#### Your objective:
Put the lines into a Markdown table with the columns Row and Line, numbering each row and leaving out blank lines. Begin at the line that contains "You are a computer-use agent. Image" and stop after the last line.

═══ Task input

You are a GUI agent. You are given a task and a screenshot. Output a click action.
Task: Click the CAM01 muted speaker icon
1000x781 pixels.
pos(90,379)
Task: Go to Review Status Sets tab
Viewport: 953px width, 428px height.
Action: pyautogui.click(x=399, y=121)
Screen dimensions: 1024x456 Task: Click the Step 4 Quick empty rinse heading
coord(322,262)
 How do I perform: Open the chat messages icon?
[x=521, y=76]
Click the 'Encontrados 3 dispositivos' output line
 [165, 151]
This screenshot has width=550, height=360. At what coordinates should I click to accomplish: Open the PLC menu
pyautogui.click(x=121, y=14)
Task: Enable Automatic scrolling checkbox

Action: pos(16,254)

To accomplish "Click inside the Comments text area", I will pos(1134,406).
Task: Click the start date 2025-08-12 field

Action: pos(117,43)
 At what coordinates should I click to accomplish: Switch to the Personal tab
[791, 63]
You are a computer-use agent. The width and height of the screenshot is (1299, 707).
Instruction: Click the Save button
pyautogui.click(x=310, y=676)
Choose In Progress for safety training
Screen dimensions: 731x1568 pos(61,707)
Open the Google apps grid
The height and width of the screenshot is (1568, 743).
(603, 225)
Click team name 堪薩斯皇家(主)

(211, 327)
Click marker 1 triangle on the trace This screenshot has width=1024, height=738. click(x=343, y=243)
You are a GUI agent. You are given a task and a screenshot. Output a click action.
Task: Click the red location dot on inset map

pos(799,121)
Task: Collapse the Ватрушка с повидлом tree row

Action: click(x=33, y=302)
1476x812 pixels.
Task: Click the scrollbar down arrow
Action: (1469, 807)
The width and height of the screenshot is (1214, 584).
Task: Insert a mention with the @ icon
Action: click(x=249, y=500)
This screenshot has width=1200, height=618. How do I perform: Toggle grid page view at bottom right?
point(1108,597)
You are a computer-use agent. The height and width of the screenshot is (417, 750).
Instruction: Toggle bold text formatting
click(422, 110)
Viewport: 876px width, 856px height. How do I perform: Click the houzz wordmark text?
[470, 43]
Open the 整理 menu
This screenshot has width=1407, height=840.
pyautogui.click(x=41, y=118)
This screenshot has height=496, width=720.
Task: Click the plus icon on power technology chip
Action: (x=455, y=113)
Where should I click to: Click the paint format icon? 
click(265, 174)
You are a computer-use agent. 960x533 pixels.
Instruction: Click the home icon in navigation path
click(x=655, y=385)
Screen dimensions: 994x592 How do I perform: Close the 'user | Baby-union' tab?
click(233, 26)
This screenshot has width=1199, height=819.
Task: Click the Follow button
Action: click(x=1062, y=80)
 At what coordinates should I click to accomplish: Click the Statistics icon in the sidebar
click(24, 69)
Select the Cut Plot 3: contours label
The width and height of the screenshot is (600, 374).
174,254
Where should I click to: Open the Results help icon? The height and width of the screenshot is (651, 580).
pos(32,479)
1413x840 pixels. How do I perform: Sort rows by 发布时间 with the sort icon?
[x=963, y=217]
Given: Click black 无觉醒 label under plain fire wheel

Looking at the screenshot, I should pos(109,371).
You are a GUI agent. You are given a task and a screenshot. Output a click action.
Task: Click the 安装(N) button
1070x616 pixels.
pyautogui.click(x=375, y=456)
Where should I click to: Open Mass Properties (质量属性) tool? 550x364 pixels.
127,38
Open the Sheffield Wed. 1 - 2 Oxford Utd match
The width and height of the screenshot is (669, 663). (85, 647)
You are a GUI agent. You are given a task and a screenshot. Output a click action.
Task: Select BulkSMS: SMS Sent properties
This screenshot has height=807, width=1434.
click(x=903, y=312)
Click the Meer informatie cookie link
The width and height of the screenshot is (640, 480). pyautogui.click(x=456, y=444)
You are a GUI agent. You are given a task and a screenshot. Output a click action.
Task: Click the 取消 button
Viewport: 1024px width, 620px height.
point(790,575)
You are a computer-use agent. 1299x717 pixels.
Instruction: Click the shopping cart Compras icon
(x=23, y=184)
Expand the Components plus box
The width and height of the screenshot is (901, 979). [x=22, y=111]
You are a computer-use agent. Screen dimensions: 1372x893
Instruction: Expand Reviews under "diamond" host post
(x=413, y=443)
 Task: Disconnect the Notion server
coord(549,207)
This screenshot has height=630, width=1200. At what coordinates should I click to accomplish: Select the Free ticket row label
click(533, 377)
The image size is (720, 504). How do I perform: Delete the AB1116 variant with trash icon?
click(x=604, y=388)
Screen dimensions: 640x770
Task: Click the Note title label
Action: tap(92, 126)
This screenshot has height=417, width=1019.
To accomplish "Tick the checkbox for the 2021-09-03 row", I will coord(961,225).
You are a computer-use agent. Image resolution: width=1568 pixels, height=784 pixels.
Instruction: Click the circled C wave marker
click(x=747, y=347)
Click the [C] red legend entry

══════

#### Response to the task:
| Row | Line |
|---|---|
| 1 | You are a computer-use agent. Image resolution: width=1568 pixels, height=784 pixels. |
| 2 | Instruction: Click the circled C wave marker |
| 3 | click(x=747, y=347) |
| 4 | Click the [C] red legend entry |